REQUIRED TASK: Rewrite the lines from the one containing "Apply bold formatting from the ribbon" through the end of the records, requests included, and scale every coordinate in the answers by 1.15, rounding to whole numbers with halves rounded up. Leave all other numbers unchanged.

GIVEN RECORDS:

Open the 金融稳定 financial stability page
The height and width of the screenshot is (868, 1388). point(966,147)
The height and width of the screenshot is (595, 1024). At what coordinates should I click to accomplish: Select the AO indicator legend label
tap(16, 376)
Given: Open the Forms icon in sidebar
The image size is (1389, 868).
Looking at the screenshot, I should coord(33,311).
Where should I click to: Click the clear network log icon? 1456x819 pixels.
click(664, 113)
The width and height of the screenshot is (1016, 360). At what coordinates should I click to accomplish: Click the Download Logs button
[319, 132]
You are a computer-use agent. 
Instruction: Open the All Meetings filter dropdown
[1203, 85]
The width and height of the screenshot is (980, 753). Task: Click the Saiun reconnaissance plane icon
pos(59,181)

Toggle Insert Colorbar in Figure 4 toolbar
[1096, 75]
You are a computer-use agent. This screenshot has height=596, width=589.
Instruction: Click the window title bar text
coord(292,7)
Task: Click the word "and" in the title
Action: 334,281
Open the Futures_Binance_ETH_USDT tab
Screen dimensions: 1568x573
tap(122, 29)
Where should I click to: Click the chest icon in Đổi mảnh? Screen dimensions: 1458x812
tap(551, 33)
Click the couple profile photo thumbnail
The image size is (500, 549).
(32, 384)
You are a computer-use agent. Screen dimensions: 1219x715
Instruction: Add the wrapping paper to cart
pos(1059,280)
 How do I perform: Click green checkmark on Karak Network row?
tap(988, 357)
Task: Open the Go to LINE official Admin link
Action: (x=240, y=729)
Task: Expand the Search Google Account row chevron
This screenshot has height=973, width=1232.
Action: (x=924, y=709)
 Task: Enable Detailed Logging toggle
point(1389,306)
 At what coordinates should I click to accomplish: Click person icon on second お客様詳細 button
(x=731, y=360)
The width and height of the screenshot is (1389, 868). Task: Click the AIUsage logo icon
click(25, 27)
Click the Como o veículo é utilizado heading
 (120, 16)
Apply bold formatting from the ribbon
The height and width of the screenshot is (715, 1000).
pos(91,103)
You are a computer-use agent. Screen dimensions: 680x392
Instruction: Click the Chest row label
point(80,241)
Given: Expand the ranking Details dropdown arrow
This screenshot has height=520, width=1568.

ANSWER TO THE TASK:
Apply bold formatting from the ribbon
The height and width of the screenshot is (715, 1000).
pos(105,118)
You are a computer-use agent. Screen dimensions: 680x392
Instruction: Click the Chest row label
point(92,277)
Given: Expand the ranking Details dropdown arrow
This screenshot has height=520, width=1568.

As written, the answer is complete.